» **EXERCISES TO COMPLETE**
a - In the Tesla Powerwall text, up to how many Powerwall batteries can be stacked to increase a home's energy storage capacity?
b - Write out the passage from the Tesla Powerwall text starting at "Is the Tesla" and ending at "and service outages.".

» **EXCERPTED TEXT**

In some states like Massachusetts, there are also programs available to incentivize you to connect your Powerwall to the grid – this enables your utility company to draw energy stored in your battery when there’s peak electricity demand to help balance the electric grid.
How the Tesla Powerwall works
The Powerwall pairs well with solar panel systems, especially if your utility has reduced or removed net metering, introduced time-of-use (TOU) rates, or instituted demand charges. A Tesla Powerwall can help power a home, and you can stack up to 10 Tesla Powerwall batteries to increase the capacity of your home energy storage system.
Like many other home battery products, the Tesla Powerwall is sized for day-to-day use and often paired with a solar panel system. When your solar panels produce more electricity than you consume, you can store the excess electricity in the battery system instead of sending it back into the grid. Later, when your panels aren’t producing enough electricity to meet your home’s needs, you can use the electricity stored in your battery instead of buying it from your utility company.
You can also use a Powerwall without solar, but this isn’t as common. If you live in an area with TOU rates, you can charge your Powerwall when your electricity rates are low and discharge it when electricity costs are high, providing automatic savings. It will also provide seamless backup power by detecting if there’s an outage and automatically switching to become your home’s main power source.
Is the Tesla Powerwall worth it?
The Tesla Powerwall is one of the market’s most popular home battery options: its price, storage capacity, and continuous power are key metrics that make the Powerwall a competitive home battery option. If you’re looking for a reliable battery that can provide some backup during short outages, the Tesla Powerwall battery could be a great option.
While issues arise with just about every electrical product out there, it’s worth mentioning that some customers have reported communication issues from Tesla when installing these products and service outages.
Key things to know about the Tesla Powerwall
With its launch of the Powerwall in April 2015, Tesla was one of the first companies in the residential energy storage market to make small-scale batteries for home energy storage. Since then, Tesla has released updated Powerwall 2 models in October 2016 and November 2020. In addition to battery storage, you can also purchase Tesla solar panels or a Tesla Solar Roof –though Powerwalls are compatible with just about any solar panel or shingle model, so you don’t have to stick with a full Tesla suite of products.
When evaluating the Powerwall, various metrics and technical specifications are important to keep in mind. Among the most important are the size of the battery (power and capacity), its chemistry, depth of discharge, and round trip efficiency.
|POWERWALL (ALSO KNOWN AS POWERWALL 2)||Powerwall+ (includes integrated solar inverter)|
|Usable capacity||13.5 kWh||13.5 kWh|
|Continuous maximum power||5.8 kW||7 kW (no sun) / 9.6 kW (full sun)|
|Weight ||251.3 lb||310 lb|
|Dimensions||45.3 in x 29.6 in x 5.75 in||62.8 in x 29.7 in x 6.3 in|
|Operating Temperature||-4 to 122°F||-4 to 122°F|
The Tesla Powerwall models offer the same amount of usable energy: 13.5 kWh. Power and usable capacity are two important metrics to keep in mind when comparing the Powerwall to other home storage options.
Power (measured in kilowatts, or kW) determines the maximum amount of electricity that can be output at a single time, while usable capacity (measured in kilowatt-hours, or kWh) is a measure of the maximum amount of electricity stored in your battery on a full charge. The Tesla Powerwall+ boasts a maximum power rating of 7 kW with no sun or 9.6 kW with full sun to go along with 13.5 kWh of usable capacity. The Powerwall 2 offers a maximum power rating of 5.8 kW and 13.5 kWh of usable capacity.

» **DATASET CONTENT**

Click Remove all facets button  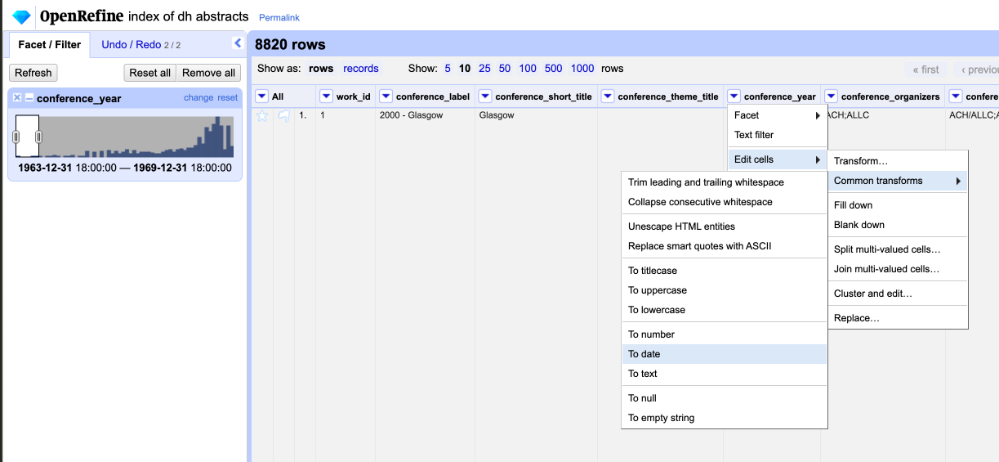click(x=209, y=73)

» **OUTPUTS FOR THE TASKS**
a - Up to 10.

b -
Is the Tesla Powerwall worth it?
The Tesla Powerwall is one of the market’s most popular home battery options: its price, storage capacity, and continuous power are key metrics that make the Powerwall a competitive home battery option. If you’re looking for a reliable battery that can provide some backup during short outages, the Tesla Powerwall battery could be a great option.
While issues arise with just about every electrical product out there, it’s worth mentioning that some customers have reported communication issues from Tesla when installing these products and service outages.